IMAJ 2012: 14: September: 550-554
Abstract

Background: Local recurrences after breast-conserving surgery occur mostly at the site of the primary carcinoma. The main objective of postoperative radiotherapy is sterilization of residual cancer cells. Whole-breast radiotherapy is the standard of care, but its utility has recently been challenged in favor of radiotherapy limited to the area at highest risk of recurrence. Intraoperative electron radiotherapy (IOeRT) is an innovative technique for accelerated partial breast irradiation (APBI) that is applied to selected patients affected by early breast cancer.


Objectives:  To describe our experience with IOeRT at the Rambam Health Care Campus in Haifa since we began utilizing this modality in 2006.


Methods: From April 2006 to September 2010, 31 patients affected by unifocal invasive duct breast carcinoma ≤ 2 cm diameter received wide local resection followed by intraoperative radiotherapy with electrons.
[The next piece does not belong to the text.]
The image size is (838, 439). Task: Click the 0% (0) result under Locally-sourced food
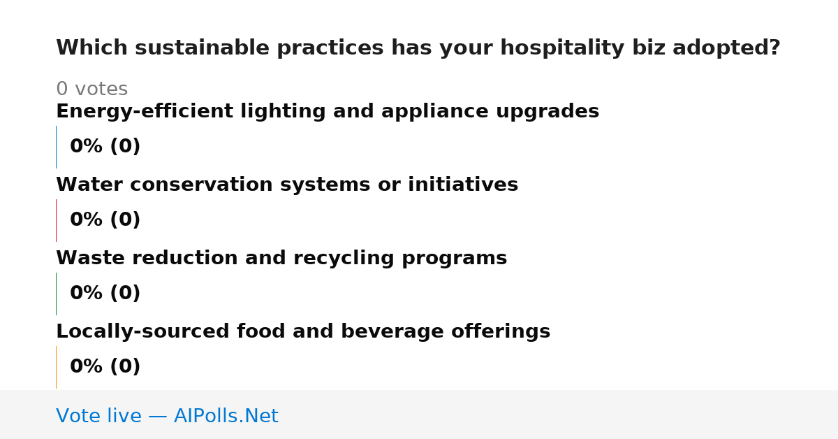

Patients were evaluated for early and late complications, and other events, 1 month after surgery and every 3 months thereafter for the duration of the first 2 years.


Results: After a mean follow-up of 36 months, seven patients developed mild breast fibrosis and three suffered from mild postoperative infection. Rib fractures were observed in four patients before routine lead shielding was initiated. Additional whole-breast irradiation was given to four patients. None of the patients developed local recurrences or other ipsilateral cancers. Similarly, no contralateral cancers or distant metastases were observed.


Conclusions: Intraoperative electron radiotherapy may be an alternative to external beam radiation therapy in an appropriate selected group of early-stage breast cancer patients. However, long-term results of clinical trials are required to better evaluate the indications and utility of this technique in the management of breast cancer.